中に入るとそこは薄暗く長い廊下が続いており、壁には等間隔に電灯が取り付けられていて足元ははっきりと見える。
俺とファストは互いに合図を送り、そのまま静かに素早く奥へと進んでいった。
やがて突き当りの部屋に辿り着くと、その部屋の前には二人の武装をした男が立っていた。
男は腰にハンドガンを差しており、恐らくは近接戦闘を得意とするタイプだろう。もう一人も同じような装備をしていることから同じカテゴリーに入ると思われる。
どちらにせよ、この状況ではまずい。
気付かれる前に先手必勝で仕留めたいところではあるが……。
そう考えていると、先に動いたのは向こう側だった。
二人の男は俺達に背を向けたまま立ち止まり、地面に向かって両手を前に突き出すと魔法陣のようなものが展開されていく。
なんだ、何をするつもりだ……!?
「……おいレスター!」
嫌な予感がして俺とファストは咄嵯に横に飛び退く。
そこで男達はまるで最後の言葉と言わんばかりに声を張り上げた。
「「アカシック教に開進あれ!」」
その直後、男の掌から火球のような物が放たれ、それが床に着弾して大爆発を起こした。
爆風で吹き飛ばされそうになるもなんとか堪えるが、あまりの衝撃に全身の骨がきしむような感覚に襲われる。
これは間違いなく攻撃魔法の類だ。
こんなものを街中でぶっ放せば、それこそテロ行為として認定されてもおかしくないだろうに。

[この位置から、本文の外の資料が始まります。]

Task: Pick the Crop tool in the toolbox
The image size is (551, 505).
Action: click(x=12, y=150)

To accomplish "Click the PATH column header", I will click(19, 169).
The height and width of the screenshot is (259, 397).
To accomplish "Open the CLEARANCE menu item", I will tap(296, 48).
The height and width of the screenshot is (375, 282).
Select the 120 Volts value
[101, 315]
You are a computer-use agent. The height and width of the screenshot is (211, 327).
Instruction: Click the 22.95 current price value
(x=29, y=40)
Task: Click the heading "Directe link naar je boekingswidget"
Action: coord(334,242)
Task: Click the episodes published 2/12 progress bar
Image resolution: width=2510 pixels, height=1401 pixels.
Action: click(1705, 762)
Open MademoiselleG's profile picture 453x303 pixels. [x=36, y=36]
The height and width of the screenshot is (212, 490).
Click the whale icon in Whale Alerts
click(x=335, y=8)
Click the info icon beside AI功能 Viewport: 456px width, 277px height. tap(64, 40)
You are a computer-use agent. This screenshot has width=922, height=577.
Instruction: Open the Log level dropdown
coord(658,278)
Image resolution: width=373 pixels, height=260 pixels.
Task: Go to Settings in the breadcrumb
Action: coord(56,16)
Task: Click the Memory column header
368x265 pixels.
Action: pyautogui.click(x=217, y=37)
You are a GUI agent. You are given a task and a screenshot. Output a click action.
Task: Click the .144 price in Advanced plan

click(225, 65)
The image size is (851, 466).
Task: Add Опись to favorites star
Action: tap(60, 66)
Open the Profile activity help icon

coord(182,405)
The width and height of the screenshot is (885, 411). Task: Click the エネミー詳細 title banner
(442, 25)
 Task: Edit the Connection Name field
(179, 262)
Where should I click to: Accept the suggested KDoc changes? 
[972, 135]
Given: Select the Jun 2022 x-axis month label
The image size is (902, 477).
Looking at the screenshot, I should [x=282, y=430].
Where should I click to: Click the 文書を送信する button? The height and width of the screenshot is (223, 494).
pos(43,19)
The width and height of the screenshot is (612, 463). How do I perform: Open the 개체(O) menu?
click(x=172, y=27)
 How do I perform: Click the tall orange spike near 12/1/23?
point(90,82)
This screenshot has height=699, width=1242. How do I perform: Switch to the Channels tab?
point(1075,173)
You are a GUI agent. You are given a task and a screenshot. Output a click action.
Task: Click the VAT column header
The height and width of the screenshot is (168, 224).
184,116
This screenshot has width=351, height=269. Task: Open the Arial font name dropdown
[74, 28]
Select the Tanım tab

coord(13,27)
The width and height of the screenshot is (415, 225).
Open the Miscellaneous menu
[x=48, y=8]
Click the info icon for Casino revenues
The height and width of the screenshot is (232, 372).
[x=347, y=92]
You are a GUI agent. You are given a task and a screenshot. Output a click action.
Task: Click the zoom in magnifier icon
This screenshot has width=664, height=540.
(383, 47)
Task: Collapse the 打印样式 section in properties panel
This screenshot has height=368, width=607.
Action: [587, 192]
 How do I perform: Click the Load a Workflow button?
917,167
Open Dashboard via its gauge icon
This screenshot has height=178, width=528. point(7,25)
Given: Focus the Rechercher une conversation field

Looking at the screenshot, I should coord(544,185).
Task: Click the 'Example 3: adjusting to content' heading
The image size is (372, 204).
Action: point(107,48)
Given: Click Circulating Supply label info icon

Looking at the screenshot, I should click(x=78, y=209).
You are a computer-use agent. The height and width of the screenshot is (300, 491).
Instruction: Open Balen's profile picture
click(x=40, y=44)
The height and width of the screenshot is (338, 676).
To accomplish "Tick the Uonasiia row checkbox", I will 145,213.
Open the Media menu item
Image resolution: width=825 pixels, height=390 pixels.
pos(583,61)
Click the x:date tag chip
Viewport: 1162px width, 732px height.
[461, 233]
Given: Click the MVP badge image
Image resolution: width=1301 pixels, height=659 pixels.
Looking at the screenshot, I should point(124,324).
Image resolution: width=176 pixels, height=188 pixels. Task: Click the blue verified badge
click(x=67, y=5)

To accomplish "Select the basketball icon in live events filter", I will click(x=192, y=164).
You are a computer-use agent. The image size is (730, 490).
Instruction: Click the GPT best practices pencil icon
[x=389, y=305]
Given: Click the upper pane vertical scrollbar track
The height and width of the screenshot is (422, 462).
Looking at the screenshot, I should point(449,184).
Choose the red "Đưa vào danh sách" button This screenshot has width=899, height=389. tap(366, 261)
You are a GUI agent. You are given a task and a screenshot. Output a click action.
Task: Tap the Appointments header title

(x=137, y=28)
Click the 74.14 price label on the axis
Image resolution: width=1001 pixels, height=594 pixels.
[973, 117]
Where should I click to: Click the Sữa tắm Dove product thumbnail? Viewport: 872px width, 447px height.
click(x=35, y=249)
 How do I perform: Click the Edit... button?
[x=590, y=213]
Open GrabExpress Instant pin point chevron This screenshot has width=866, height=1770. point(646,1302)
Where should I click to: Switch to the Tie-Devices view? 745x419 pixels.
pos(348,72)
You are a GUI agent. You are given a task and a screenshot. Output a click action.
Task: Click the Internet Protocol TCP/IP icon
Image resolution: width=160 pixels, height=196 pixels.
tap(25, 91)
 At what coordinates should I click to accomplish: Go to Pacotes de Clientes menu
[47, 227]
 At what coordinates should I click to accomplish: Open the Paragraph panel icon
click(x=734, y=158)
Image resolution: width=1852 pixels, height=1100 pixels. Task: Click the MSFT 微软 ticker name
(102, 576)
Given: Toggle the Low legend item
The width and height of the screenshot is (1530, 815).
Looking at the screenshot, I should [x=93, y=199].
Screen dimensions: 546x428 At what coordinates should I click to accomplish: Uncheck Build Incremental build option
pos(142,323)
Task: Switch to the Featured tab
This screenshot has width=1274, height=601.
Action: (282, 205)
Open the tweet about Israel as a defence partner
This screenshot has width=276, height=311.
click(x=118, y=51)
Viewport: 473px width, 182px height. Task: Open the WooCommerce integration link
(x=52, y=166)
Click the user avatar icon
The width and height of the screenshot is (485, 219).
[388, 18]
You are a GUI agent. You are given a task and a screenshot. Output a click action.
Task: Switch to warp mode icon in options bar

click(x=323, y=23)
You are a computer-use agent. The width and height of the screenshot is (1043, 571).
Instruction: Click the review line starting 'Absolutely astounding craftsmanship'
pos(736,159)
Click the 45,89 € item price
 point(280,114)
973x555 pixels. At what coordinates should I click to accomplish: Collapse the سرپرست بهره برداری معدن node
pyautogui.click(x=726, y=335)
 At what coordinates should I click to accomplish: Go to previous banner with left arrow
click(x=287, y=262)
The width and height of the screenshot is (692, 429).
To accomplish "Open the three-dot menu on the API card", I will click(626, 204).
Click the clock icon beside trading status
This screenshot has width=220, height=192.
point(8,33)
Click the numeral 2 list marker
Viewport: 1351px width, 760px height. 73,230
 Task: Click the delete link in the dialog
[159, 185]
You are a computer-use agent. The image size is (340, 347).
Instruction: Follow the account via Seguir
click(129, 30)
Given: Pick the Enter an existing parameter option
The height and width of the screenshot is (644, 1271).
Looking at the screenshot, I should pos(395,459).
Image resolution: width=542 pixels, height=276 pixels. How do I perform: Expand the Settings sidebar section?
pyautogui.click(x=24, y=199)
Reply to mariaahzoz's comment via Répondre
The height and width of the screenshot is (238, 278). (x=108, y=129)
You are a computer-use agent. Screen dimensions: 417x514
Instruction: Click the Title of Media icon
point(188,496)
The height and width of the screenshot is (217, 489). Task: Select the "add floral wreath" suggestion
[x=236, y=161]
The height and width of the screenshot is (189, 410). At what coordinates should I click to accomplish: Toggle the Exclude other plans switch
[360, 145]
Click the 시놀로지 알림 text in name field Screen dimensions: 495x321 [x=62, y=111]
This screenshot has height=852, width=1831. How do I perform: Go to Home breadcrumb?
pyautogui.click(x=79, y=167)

しかし何故だ? なぜ奴らはいきなり攻撃を仕掛けてきた? いや、攻撃した個所は俺達とは反対方向だ、こっちの存在にはまだ気づいてないはず。……まさかスフィアの言っていた仲間割れが起きてんのか?
近距離で魔法を放った男達は自分達諸共自滅しており、焦げ臭い匂いを放ちながら焼死しているのが一目で見て取れた。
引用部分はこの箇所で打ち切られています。